Scathing Book Reviews of Twilight (Book 1, the Twilight Saga) by Stephanie Meyer

The Twilight Saga by Stephanie Meyer is one of those success stories that every publisher dreams of, and that every writer dreams of as well. One indicator of success? Over 1,800 book reviews of Twilight as of July 2008, for crying out loud! That’s 9 times as many as “The Sound and the Fury”.  If nothing else, that speaks to how deep the fangs are on this sucker, and probably something about the decline of civilization.

The Twilight Saga tells the story of starcrossed love between a woman and a bloodsucker, and no, it’s not the story of Anne Hathaway and her Con-Man boyfriend.

Nope, its that same old story, Boy Meets Girl, Girl Loves Boy, Boy’s Vampiric Blood Lust causes relationship troubles. You have to give kudos to Meyer for finding ways to mix the romantic and horror genres in a way that is profitable and fulfilling to many readers, but according to these Book Reviews, Twilight, and by extension the Twilight Saga, sucks:

Oh God. I don’t know where to start on the 2389471829 things wrong with this book.

…and:

I felt that the story itself was very boring. A girl falls in love with a good looking face to the point where she’s willing to give up all her friends, her family, her life, even her soul. Sounds like an alcoholic or a drug addict. Apparently the boy feels the same way too but he’s more in love with her smell.

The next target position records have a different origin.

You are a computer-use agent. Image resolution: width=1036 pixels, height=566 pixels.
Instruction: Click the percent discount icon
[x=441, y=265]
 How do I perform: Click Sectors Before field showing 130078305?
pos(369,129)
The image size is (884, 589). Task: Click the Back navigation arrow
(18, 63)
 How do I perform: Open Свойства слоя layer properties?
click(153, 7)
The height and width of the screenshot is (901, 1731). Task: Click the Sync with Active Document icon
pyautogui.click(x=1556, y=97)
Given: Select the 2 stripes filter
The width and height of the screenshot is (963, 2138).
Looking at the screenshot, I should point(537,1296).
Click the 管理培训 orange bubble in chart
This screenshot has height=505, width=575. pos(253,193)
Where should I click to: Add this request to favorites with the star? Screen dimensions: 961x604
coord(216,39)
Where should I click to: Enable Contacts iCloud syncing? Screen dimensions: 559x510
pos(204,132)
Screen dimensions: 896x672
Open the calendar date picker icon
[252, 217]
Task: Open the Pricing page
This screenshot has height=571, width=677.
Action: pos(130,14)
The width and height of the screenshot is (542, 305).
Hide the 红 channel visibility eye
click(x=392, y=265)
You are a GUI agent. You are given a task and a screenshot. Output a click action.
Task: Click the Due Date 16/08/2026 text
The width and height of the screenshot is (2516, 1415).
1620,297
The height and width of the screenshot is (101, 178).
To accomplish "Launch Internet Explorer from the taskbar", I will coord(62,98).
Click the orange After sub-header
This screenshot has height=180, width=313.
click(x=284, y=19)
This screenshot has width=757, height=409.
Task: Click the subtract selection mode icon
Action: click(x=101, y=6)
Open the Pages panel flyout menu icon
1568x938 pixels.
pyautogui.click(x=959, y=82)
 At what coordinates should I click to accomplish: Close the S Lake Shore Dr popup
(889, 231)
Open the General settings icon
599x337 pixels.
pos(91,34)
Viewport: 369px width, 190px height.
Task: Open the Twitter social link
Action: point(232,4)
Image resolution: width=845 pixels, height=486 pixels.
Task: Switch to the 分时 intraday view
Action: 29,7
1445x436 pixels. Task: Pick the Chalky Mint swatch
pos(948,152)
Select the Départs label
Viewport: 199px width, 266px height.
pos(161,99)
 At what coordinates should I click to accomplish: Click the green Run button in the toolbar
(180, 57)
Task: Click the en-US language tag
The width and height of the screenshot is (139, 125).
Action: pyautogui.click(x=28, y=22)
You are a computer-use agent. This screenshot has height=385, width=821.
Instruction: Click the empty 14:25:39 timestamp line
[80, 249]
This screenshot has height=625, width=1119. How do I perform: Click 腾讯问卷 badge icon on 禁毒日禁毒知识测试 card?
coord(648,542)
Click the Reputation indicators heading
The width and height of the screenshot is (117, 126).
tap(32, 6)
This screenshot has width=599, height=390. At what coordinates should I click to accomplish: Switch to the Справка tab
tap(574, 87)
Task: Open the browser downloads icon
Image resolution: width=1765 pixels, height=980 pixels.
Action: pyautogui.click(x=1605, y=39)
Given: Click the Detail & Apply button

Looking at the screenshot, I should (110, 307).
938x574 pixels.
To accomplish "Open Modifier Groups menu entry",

…and from the same review:

It’s all pretty shallow. If Edward was fugly would she even care? Edward would be like “OMG Bella I love your smell! Plzbe my g/f!!” And Bella would be all ‘”GTFO Creep!” I glared and grimaced!’ You know I’m right!

…and:

I managed to read the first couple hundred pages, but after that it was so dull, trite and clichéd that I just skimmed along, picking up the important plot points along the way. All one of them.

…and:

It is an insult to Harry Potter to even be mentioned in the same sentence with this book.

…and:

200 pages: Nothing has happened.

300 pages: Nothing has happened.

400 pages: NOTHING HAS HAPPENED.

Are you Kidding me?

…and:

I found it difficult to put the book down — except for those moments when I had to stop and shriek at my friends, “SPARKLY VAMPIRES!” or “VAMPIRE BASEBALL!” or “WHY IS BELLA SO STUPID?” These moments came increasingly often as I reached the climactic chapters, until I simply reached the point where I had to stop and flail around laughing.

…and:

This sappy vampire love story manages to validate my distaste for fantasy novels in a way I never thought possible… I would recommend this book for lovesick teenagers, but no one else should ever bother picking it up.

…and:

If you want your teenage daughters to grow up to have no self-esteem and a lifetime of abusive co-dependent relationships, then go ahead, buy this book.

…and this, short, and definitely not sparkly:

WTF? I wasn’t even able to finish this! How do people read this @$!% for entertainment?